Plusregion

Was wir gerade machen: Vertiefung des Themas "Kultur und Kino" im Rahmen eines gemeindeübergreifenden Agenda 21-Themennetzwerks

Start gemeindeübergreifendes Agenda 21-Themennetzwerk: April 2018
Agenda 21-Basisprozess: 2015-2016
Politischer Bezirk: Salzburg Umgebung
Einwohner: insgesamt 16.365


Kultur und Kino in der Plusregion

Eine der gemeindeübergreifenden Projektideen aus dem Agenda 21 Prozess war und ist es, das Thema Kultur vermehrt in den drei Plusregion Gemeinden aufzugreifen.

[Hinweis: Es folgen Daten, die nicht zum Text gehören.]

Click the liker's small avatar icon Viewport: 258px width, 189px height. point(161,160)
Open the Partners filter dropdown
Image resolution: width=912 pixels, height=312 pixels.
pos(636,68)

Verschiedenste Vorschläge dazu wurden im Zuge des Agenda 21 Prozesses eingebracht. So gibt es den Wunsch, eine regionale Kulturinitiative zu gründen, die sich diesem umfangreichen und vielseitigen Thema widmet um verschiedenste Kulturschwerpunkte in der Region zu initiieren und anzuregen. So soll beispielsweise ein regionaler Kulturverein gegründet werden und es gibt Ideen für die Installierung eines Kulturhauses. Auch die Themen RAUM – im Hinblick auf Übersicht aller freien und möglichen Räumlichkeiten für (kulturelle) Veranstaltungen – vernetzend in allen drei Plusregion Gemeinden – und damit verbunden auch der FREI(RAUM) für die Verwirklichung von kulturellen Projekten sollen künftig vermehrt aufgriffen und bearbeitet werden. Es geht dabei auch darum, bestehende Projekte und Ideen zu verknüpfen, zu vernetzen, neue kulturelle Angebote zu schaffen und das kulturelle Leben in der Region zu intensivieren. Ebenso sollen kulturrelevante Themen vermittelt und die Kommunikation sowie Vernetzung innerhalb der drei Gemeinden gefördert werden.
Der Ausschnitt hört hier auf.